Description of the task: Set each line of the data down exactly, please.

Supplied data:

┄┄┄┄┄┄┄┄┄┄┄┄┄┄┄┄┄┄┄┄

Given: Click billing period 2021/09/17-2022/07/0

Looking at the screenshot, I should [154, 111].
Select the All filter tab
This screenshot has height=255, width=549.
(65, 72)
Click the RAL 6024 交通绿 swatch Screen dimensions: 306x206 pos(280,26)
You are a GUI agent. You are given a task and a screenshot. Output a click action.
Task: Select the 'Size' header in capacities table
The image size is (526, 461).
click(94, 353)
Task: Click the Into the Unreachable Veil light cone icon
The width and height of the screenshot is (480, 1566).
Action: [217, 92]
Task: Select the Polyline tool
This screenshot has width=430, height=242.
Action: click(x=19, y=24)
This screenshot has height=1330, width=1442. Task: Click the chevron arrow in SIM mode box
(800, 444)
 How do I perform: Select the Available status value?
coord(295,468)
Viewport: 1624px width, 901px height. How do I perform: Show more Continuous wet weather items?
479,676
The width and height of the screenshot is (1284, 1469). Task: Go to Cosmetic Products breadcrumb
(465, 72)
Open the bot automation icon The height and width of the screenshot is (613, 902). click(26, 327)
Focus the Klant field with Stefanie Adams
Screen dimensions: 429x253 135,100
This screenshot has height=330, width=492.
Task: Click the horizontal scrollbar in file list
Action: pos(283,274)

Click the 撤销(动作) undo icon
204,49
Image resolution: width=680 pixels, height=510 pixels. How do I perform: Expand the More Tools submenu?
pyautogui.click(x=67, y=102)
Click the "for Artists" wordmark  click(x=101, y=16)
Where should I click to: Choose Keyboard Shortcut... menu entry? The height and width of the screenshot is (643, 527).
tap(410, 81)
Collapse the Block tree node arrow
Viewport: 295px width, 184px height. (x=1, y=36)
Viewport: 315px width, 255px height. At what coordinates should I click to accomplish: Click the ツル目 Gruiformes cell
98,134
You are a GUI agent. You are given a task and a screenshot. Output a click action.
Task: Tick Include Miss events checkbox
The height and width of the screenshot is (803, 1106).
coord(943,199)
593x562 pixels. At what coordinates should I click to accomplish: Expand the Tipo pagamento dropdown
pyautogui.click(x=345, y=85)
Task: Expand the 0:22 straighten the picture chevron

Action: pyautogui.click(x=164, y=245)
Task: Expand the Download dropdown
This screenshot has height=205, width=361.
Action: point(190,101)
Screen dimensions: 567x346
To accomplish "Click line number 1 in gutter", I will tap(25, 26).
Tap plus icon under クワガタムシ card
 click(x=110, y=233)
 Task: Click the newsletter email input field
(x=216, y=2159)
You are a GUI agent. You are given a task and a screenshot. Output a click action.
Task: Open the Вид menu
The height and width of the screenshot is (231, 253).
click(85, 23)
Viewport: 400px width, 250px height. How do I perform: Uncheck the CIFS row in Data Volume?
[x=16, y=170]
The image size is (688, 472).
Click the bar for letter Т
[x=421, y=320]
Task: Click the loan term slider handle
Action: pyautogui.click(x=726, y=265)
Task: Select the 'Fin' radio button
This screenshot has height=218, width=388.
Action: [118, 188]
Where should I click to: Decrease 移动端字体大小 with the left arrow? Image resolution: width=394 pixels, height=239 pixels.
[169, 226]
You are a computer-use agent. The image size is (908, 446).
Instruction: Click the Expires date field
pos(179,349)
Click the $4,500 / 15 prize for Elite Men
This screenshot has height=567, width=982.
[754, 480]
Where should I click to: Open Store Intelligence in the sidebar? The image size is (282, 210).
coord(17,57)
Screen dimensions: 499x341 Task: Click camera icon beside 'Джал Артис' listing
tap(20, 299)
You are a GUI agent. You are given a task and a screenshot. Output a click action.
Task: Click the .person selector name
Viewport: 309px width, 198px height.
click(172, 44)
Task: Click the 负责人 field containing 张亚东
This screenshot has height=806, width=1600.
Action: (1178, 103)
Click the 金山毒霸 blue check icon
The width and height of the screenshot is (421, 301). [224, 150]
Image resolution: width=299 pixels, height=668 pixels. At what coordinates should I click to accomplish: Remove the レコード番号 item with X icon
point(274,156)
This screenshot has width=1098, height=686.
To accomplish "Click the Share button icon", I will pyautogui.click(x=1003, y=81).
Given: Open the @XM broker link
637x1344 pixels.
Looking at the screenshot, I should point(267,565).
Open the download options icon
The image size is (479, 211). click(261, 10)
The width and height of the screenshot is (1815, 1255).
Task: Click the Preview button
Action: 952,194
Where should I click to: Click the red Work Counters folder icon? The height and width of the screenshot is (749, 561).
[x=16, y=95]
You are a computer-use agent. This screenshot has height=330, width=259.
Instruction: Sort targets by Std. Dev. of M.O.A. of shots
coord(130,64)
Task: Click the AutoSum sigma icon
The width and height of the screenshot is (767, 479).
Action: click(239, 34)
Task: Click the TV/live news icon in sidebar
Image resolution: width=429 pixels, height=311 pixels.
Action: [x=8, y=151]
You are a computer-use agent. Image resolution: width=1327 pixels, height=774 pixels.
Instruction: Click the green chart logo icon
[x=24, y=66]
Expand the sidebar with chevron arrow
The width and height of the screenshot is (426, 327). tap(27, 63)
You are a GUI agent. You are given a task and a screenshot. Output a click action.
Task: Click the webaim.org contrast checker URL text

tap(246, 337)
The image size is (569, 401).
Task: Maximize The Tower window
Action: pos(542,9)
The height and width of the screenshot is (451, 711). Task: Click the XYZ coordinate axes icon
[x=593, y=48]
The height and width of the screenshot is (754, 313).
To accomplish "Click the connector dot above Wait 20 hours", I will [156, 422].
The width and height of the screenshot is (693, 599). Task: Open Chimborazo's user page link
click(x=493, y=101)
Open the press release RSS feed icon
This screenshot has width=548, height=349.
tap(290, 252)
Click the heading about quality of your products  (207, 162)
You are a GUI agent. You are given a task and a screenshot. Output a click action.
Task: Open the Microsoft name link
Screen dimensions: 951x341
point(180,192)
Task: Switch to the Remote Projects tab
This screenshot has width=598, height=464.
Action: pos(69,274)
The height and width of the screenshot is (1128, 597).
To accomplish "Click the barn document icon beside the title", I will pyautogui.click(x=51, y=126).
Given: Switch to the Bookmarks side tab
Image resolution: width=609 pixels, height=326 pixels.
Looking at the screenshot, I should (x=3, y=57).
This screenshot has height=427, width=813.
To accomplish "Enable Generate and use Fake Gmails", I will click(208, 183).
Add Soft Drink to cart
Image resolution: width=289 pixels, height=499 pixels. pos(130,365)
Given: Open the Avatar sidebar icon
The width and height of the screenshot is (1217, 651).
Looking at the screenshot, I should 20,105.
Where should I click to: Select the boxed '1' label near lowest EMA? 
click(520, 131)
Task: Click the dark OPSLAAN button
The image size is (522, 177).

┄┄┄┄┄┄┄┄┄┄┄┄┄┄┄┄┄┄┄┄

Response area:
Given: Click billing period 2021/09/17-2022/07/0

Looking at the screenshot, I should [154, 111].
Select the All filter tab
This screenshot has height=255, width=549.
(65, 72)
Click the RAL 6024 交通绿 swatch Screen dimensions: 306x206 pos(280,26)
You are a GUI agent. You are given a task and a screenshot. Output a click action.
Task: Select the 'Size' header in capacities table
The image size is (526, 461).
click(94, 353)
Task: Click the Into the Unreachable Veil light cone icon
The width and height of the screenshot is (480, 1566).
Action: [217, 92]
Task: Select the Polyline tool
This screenshot has width=430, height=242.
Action: click(x=19, y=24)
This screenshot has height=1330, width=1442. Task: Click the chevron arrow in SIM mode box
(800, 444)
 How do I perform: Select the Available status value?
coord(295,468)
Viewport: 1624px width, 901px height. How do I perform: Show more Continuous wet weather items?
479,676
The width and height of the screenshot is (1284, 1469). Task: Go to Cosmetic Products breadcrumb
(465, 72)
Open the bot automation icon The height and width of the screenshot is (613, 902). click(26, 327)
Focus the Klant field with Stefanie Adams
Screen dimensions: 429x253 135,100
This screenshot has height=330, width=492.
Task: Click the horizontal scrollbar in file list
Action: pos(283,274)

Click the 撤销(动作) undo icon
204,49
Image resolution: width=680 pixels, height=510 pixels. How do I perform: Expand the More Tools submenu?
pyautogui.click(x=67, y=102)
Click the "for Artists" wordmark  click(x=101, y=16)
Where should I click to: Choose Keyboard Shortcut... menu entry? The height and width of the screenshot is (643, 527).
tap(410, 81)
Collapse the Block tree node arrow
Viewport: 295px width, 184px height. (x=1, y=36)
Viewport: 315px width, 255px height. At what coordinates should I click to accomplish: Click the ツル目 Gruiformes cell
98,134
You are a GUI agent. You are given a task and a screenshot. Output a click action.
Task: Tick Include Miss events checkbox
The height and width of the screenshot is (803, 1106).
coord(943,199)
593x562 pixels. At what coordinates should I click to accomplish: Expand the Tipo pagamento dropdown
pyautogui.click(x=345, y=85)
Task: Expand the 0:22 straighten the picture chevron

Action: pyautogui.click(x=164, y=245)
Task: Expand the Download dropdown
This screenshot has height=205, width=361.
Action: point(190,101)
Screen dimensions: 567x346
To accomplish "Click line number 1 in gutter", I will tap(25, 26).
Tap plus icon under クワガタムシ card
 click(x=110, y=233)
 Task: Click the newsletter email input field
(x=216, y=2159)
You are a GUI agent. You are given a task and a screenshot. Output a click action.
Task: Open the Вид menu
The height and width of the screenshot is (231, 253).
click(85, 23)
Viewport: 400px width, 250px height. How do I perform: Uncheck the CIFS row in Data Volume?
[x=16, y=170]
The image size is (688, 472).
Click the bar for letter Т
[x=421, y=320]
Task: Click the loan term slider handle
Action: pyautogui.click(x=726, y=265)
Task: Select the 'Fin' radio button
This screenshot has height=218, width=388.
Action: [118, 188]
Where should I click to: Decrease 移动端字体大小 with the left arrow? Image resolution: width=394 pixels, height=239 pixels.
[169, 226]
You are a computer-use agent. The image size is (908, 446).
Instruction: Click the Expires date field
pos(179,349)
Click the $4,500 / 15 prize for Elite Men
This screenshot has height=567, width=982.
[754, 480]
Where should I click to: Open Store Intelligence in the sidebar? The image size is (282, 210).
coord(17,57)
Screen dimensions: 499x341 Task: Click camera icon beside 'Джал Артис' listing
tap(20, 299)
You are a GUI agent. You are given a task and a screenshot. Output a click action.
Task: Click the .person selector name
Viewport: 309px width, 198px height.
click(172, 44)
Task: Click the 负责人 field containing 张亚东
This screenshot has height=806, width=1600.
Action: (1178, 103)
Click the 金山毒霸 blue check icon
The width and height of the screenshot is (421, 301). [224, 150]
Image resolution: width=299 pixels, height=668 pixels. At what coordinates should I click to accomplish: Remove the レコード番号 item with X icon
point(274,156)
This screenshot has width=1098, height=686.
To accomplish "Click the Share button icon", I will pyautogui.click(x=1003, y=81).
Given: Open the @XM broker link
637x1344 pixels.
Looking at the screenshot, I should point(267,565).
Open the download options icon
The image size is (479, 211). click(261, 10)
The width and height of the screenshot is (1815, 1255).
Task: Click the Preview button
Action: 952,194
Where should I click to: Click the red Work Counters folder icon? The height and width of the screenshot is (749, 561).
[x=16, y=95]
You are a computer-use agent. This screenshot has height=330, width=259.
Instruction: Sort targets by Std. Dev. of M.O.A. of shots
coord(130,64)
Task: Click the AutoSum sigma icon
The width and height of the screenshot is (767, 479).
Action: click(239, 34)
Task: Click the TV/live news icon in sidebar
Image resolution: width=429 pixels, height=311 pixels.
Action: [x=8, y=151]
You are a computer-use agent. Image resolution: width=1327 pixels, height=774 pixels.
Instruction: Click the green chart logo icon
[x=24, y=66]
Expand the sidebar with chevron arrow
The width and height of the screenshot is (426, 327). tap(27, 63)
You are a GUI agent. You are given a task and a screenshot. Output a click action.
Task: Click the webaim.org contrast checker URL text

tap(246, 337)
The image size is (569, 401).
Task: Maximize The Tower window
Action: pos(542,9)
The height and width of the screenshot is (451, 711). Task: Click the XYZ coordinate axes icon
[x=593, y=48]
The height and width of the screenshot is (754, 313).
To accomplish "Click the connector dot above Wait 20 hours", I will [156, 422].
The width and height of the screenshot is (693, 599). Task: Open Chimborazo's user page link
click(x=493, y=101)
Open the press release RSS feed icon
This screenshot has width=548, height=349.
tap(290, 252)
Click the heading about quality of your products  (207, 162)
You are a GUI agent. You are given a task and a screenshot. Output a click action.
Task: Open the Microsoft name link
Screen dimensions: 951x341
point(180,192)
Task: Switch to the Remote Projects tab
This screenshot has width=598, height=464.
Action: pos(69,274)
The height and width of the screenshot is (1128, 597).
To accomplish "Click the barn document icon beside the title", I will pyautogui.click(x=51, y=126).
Given: Switch to the Bookmarks side tab
Image resolution: width=609 pixels, height=326 pixels.
Looking at the screenshot, I should (x=3, y=57).
This screenshot has height=427, width=813.
To accomplish "Enable Generate and use Fake Gmails", I will click(208, 183).
Add Soft Drink to cart
Image resolution: width=289 pixels, height=499 pixels. pos(130,365)
Given: Open the Avatar sidebar icon
The width and height of the screenshot is (1217, 651).
Looking at the screenshot, I should 20,105.
Where should I click to: Select the boxed '1' label near lowest EMA? 
click(520, 131)
Task: Click the dark OPSLAAN button
The image size is (522, 177).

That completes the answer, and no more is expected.